Crotone, il M5S presenta un esposto sulla mancata erogazione delle royalties ai pescatori

L’odissea delle royalties alla marineria crotonese finisce sul tavolo del Procuratore della Repubblica, Giuseppe Capoccia. È quanto annunciato, questa mattina, nel corso di una conferenza stampa, dall’onorevole Elisabetta Barbuto e dal consigliere comunale Ilario Sorgiovanni.
Questa mattina i rappresentati del M5S hanno presentato un esposto affinché – ha sostenuto l’on Barbuto “la magistratura faccia luce su una situazione che ha dell’anomalo”. Dal 2014 i pescatori crotonesi non percepiscono più la quota delle royalties versate da ENI S.p.a. sulla base di un accordo di programma siglato nel 2017 in cui si sottolineava che erano da configurarsi come aiuti di Stato.

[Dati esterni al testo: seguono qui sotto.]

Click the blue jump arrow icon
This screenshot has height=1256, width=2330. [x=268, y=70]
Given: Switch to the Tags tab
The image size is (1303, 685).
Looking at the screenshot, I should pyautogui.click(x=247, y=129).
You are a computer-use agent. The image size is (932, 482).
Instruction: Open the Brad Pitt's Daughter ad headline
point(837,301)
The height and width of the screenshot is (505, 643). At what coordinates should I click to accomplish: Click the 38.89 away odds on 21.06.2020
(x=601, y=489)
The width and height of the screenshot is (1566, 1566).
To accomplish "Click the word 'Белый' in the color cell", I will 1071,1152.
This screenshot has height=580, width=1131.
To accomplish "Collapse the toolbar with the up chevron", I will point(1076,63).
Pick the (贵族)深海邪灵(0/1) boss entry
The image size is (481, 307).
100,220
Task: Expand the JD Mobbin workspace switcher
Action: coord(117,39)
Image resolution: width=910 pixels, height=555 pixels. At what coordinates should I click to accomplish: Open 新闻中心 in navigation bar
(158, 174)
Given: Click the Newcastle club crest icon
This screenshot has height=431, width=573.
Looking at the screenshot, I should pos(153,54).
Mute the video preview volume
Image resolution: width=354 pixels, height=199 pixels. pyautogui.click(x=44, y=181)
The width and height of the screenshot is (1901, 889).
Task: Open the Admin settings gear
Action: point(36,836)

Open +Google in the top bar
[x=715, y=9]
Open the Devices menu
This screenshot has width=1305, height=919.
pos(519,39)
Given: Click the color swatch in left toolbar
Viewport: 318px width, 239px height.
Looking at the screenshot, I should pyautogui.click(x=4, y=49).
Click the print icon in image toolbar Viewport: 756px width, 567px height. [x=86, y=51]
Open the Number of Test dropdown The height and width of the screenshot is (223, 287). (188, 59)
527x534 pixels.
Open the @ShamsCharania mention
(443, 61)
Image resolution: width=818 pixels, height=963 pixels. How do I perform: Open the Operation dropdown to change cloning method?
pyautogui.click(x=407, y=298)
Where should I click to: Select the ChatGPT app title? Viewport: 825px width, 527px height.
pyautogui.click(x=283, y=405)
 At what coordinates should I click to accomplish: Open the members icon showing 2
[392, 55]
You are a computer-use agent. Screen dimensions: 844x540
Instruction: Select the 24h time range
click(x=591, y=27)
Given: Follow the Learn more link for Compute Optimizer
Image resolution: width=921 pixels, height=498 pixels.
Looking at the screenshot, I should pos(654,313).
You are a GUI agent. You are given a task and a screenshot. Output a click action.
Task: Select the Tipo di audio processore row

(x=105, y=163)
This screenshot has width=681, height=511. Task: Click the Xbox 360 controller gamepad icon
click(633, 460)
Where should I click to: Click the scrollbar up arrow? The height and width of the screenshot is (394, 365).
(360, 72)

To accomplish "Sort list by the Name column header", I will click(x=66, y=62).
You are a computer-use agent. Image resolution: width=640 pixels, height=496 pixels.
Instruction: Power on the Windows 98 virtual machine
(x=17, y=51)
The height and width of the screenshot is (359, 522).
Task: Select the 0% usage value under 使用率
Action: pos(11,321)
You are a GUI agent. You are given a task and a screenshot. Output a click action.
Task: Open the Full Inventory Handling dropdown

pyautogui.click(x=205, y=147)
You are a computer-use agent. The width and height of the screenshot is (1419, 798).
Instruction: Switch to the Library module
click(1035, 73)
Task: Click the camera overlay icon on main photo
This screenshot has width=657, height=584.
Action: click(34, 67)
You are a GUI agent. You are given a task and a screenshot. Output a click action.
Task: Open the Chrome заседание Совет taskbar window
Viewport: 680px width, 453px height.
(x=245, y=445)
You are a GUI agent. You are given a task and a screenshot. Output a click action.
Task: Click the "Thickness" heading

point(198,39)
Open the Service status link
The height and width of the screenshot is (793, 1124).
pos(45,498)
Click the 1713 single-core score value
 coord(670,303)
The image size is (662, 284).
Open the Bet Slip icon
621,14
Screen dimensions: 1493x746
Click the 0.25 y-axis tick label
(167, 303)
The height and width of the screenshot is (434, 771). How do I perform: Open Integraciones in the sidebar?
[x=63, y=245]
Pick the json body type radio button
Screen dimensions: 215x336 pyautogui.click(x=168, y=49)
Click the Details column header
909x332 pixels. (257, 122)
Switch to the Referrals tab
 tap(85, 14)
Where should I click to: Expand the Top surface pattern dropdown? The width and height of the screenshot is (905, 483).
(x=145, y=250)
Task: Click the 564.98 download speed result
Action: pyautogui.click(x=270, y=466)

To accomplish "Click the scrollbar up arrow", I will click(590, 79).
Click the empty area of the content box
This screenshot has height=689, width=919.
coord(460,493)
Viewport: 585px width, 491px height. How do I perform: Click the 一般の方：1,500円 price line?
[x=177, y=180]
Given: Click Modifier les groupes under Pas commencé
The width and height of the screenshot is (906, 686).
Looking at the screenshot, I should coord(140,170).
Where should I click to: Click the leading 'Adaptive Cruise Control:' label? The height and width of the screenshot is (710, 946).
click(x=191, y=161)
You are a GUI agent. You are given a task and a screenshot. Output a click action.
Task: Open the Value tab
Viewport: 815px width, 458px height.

In precedenza, l’accordo di programma assegnava una quota, pari al 8%, delle royalties ai pescatori, in relazione al mancato pescato, il 50% al Comune di Crotone, il 41% ai comuni di Isola Di Capo Rizzuto, Cirò Marina, Strongoli, Crucoli, Cirò, Cutro e Melissa.
La mancata riscossione delle royalties e le difficoltà che ruotano intorno al mondo della pesca, creano non poche difficoltà ai pescatori e all’indotto.
In questo quadro e dopo i chiarimenti avuti dalla Comunità Europa e dal MISE, circa la natura delle royalties, che non è quella degli “Aiuti di Stato”, il M5S ritiene che i pescatori abbiano tutto il diritto di veder compensato il mancato pescato con le royalties. Da qui la decisione di investire del problema la Procura della Repubblica.
L’esposto – ha sostenuto il consigliere comunale Ilario Sorgiovanni – “vuol essere un ulteriore pungolo alla politica, affinché si faccia carico dei problemi che affronta la marineria crotonese e modifichi l’accordo di programma”.